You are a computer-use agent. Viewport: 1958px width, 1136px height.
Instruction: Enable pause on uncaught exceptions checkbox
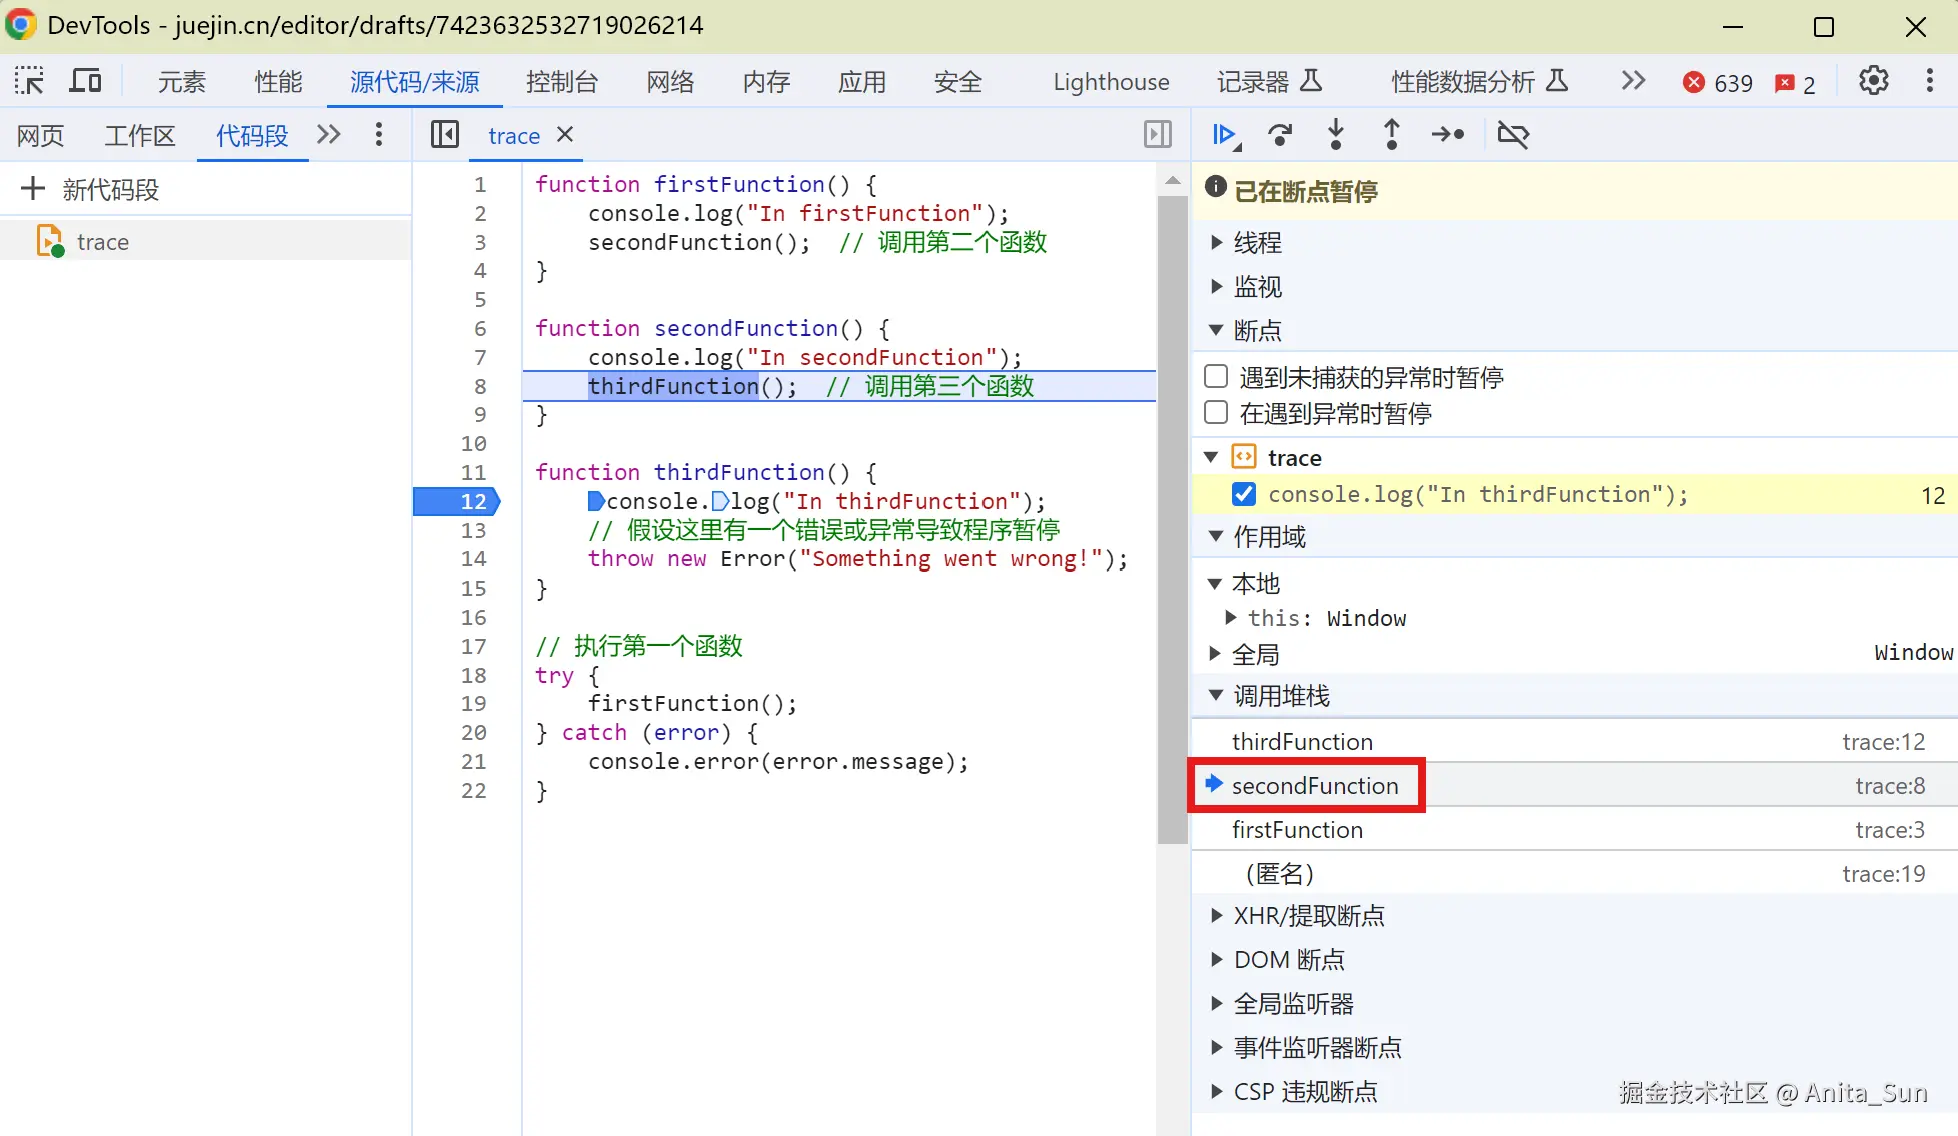pyautogui.click(x=1216, y=377)
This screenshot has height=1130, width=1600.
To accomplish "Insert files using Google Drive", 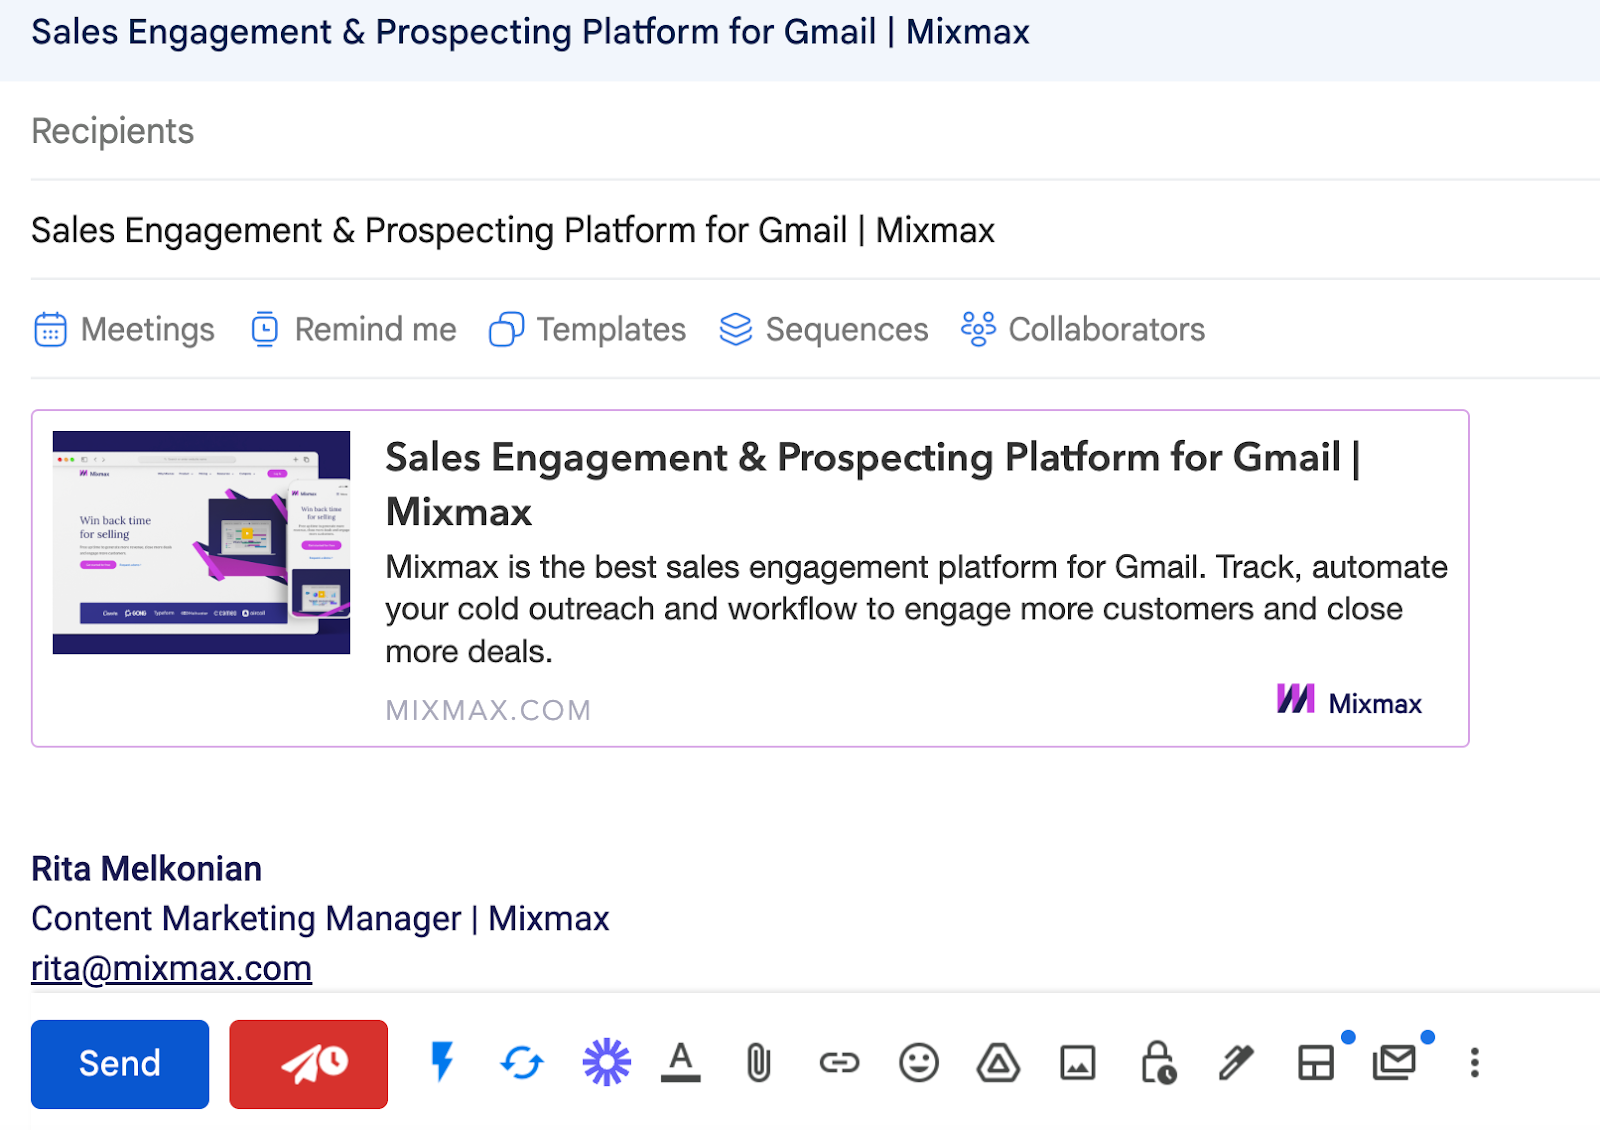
════════
Description of the task - Leave out the pictures, and extract exactly the lines from the one with "Instruction: Enable pause" through the end of the records, both ends included.

Solution for this problem -
Instruction: Enable pause on uncaught exceptions checkbox
pyautogui.click(x=1216, y=377)
This screenshot has height=1130, width=1600.
To accomplish "Insert files using Google Drive", 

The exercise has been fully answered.